Le rapporteur du Parlement européen sur le dossier sensible des indications géographiques, Paolo De Castro (S&D, italien), estime, dans un document de travail qui sera présenté le 29 septembre en commission de l’agriculture du PE, que les objectifs de la proposition sont bons, mais que celle-ci doit être améliorée pour que la réforme « aboutisse au renforcement et au renouvellement d'un système sans égal dans le monde, capable de créer de la valeur sans devoir investir de fonds publics ».
Le PE entame ainsi ses travaux sur la révision du règlement sur les indications géographiques.
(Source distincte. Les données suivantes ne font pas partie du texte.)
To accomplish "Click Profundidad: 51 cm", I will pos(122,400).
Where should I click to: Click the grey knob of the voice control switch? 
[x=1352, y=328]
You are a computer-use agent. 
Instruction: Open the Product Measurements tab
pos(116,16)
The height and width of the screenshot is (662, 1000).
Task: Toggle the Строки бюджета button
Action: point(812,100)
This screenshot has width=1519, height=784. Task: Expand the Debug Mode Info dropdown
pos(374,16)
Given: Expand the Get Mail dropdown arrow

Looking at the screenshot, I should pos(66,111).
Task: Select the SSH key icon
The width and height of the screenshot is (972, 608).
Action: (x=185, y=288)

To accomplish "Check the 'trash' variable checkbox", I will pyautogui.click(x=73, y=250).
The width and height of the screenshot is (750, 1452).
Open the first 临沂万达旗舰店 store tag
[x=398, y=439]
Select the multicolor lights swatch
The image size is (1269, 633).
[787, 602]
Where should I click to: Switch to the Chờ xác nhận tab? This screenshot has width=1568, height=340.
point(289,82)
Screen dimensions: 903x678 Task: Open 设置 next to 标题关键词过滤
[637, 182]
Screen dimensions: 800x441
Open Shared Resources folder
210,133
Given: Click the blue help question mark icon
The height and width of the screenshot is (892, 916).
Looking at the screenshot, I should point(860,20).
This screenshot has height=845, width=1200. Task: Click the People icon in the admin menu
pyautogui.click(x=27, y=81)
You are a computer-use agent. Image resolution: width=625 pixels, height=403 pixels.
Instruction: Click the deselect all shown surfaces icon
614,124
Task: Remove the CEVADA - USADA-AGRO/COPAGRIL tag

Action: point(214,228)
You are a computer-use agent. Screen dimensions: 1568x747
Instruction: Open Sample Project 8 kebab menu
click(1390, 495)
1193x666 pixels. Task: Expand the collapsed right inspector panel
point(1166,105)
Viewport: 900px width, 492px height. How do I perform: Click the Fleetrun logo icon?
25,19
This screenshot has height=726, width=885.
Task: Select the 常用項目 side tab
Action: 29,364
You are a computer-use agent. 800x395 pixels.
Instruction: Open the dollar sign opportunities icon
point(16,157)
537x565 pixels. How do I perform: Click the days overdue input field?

Le projet de rapport de M. De Castro pourrait être présenté le 8 novembre, et l’adoption finale en commission de l’agriculture du PE est prévue vers février ou mars 2023.
EUIPO. Au niveau du Conseil, le groupe de travail spécialisé sur le dossier des IG a analysé, mardi 20 septembre, des suggestions d’articles présentées par la Présidence tchèque du Conseil de l’UE sur le rôle à attribuer à l’Office de l’UE pour la propriété intellectuelle (EUIPO).
Sur les compétences de l’EUIPO, M. De Castro juge en substance que l’on peut compter sur cette agence pour un certain nombre de tâches (protection des IG sur Internet, procédures d'opposition…), mais que le contrôle doit rester entre les mains de la Direction générale de l’Agriculture à la Commission (DG AGRI) et des autorités nationales.
Plusieurs ministres de l’Agriculture des pays de l’UE avaient critiqué, en juin dernier, les aspects de la proposition visant à transférer à l'EUIPO de nouvelles compétences en matière d’examen des dossiers liés aux IG.
Pourtant, l'EUIPO effectue déjà, depuis quatre ans, un travail d'examen des dossiers déposés, comme l'avait rappelé son directeur, Christian Archambeau (EUROPE 12952/2).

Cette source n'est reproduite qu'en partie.